**Source passage**
──────

Long and other former high school students either chose high school or club. Kaiser, a Ladue graduate, class of 2000, faced the choice of club or high school.

“When I swam, you had to pick one or the other and it was all or nothing,” Kaiser said.  “As a club swimmer, knowing that I wanted to continue after high school, I chose the club route.”

Krane plans to continue to swim in college, but regrets missing the opportunity to swim for a state title and experiencing the meaning of a team in high school.

“I have no idea what high school sports are about,” Krane said. “I really wanted to join because people talk about the camaraderie and that you get to meet people of different ages, get to know them better, and represent your school as a group.”

Kaiser agreed that this “camaraderie” was a strength of high school swimming, and that she regrets missing the experience.

Inder questioned whether an athlete could swim for a club and for the high school simultaneously and still join in on this “camaraderie.” In the case that the swimmer did not attend practice, Inder was not supportive of the swimmer being allowed to participate.

“I have friends at other schools, whose high school coaches do not require them to attend high school practices, and this practice means that these swimmers are not necessarily part of the ‘team,’ but are just the ‘stars,’” Inder said.

──────

**Dataset section**
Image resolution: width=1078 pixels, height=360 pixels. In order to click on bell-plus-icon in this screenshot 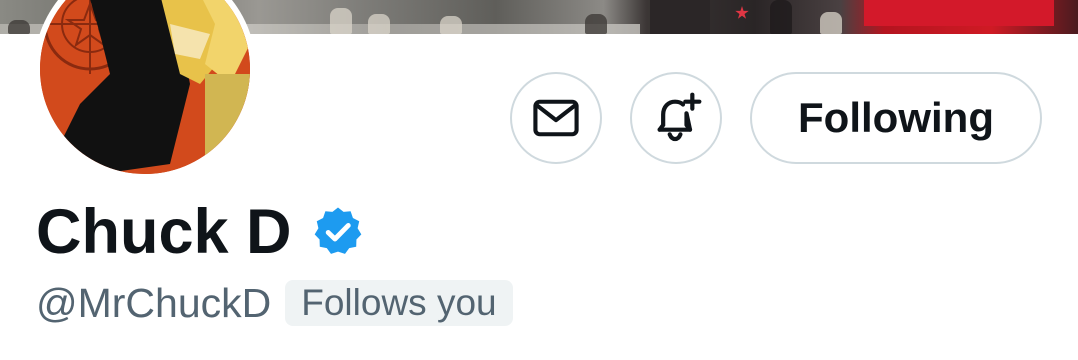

──────

**Apply what you read**
1 – Answer from the passage on high school and club swimming:
(a) What school did Kaiser graduate from, and in what class?
(b) What does Krane plan to do after high school?
(c) What do the high school coaches of Inder's friends at other schools not require of them?
2 – Carry on the passage on high school and club swimming from its last sentence.
The lines that come after the passage on high school and club swimming are separate material.

**Expected responses**
1 –
(a) Ladue, class of 2000.
(b) Continue to swim in college.
(c) Attending high school practices.

2 –
The coaches may try to make the decision in the best interest of the team, but inconsistency between different schools’ policy is not beneficial for the athletes.  As Inder mentioned, club swimmers at other high schools are able to compete with very limited participation.

“I was thrilled when they changed the rule,” Kaiser said of the MSHSAA law that allows swimmers to compete both in club and school, given certain restrictions.

MSHAA did in fact change their rulebook.  But in making the change, they caused confusion. The rule of how much a club swimmer needs to participate in order to to swim for his or her high school needs to be clarified.  It is not fair to the athletes, or to schools, to have such an open-ended bylaw.

“It is a very difficult issue to deal with as a high school coach,” Inder said.

It is an issue too difficult to deal with as a high school coach.  The state needs to draw the line.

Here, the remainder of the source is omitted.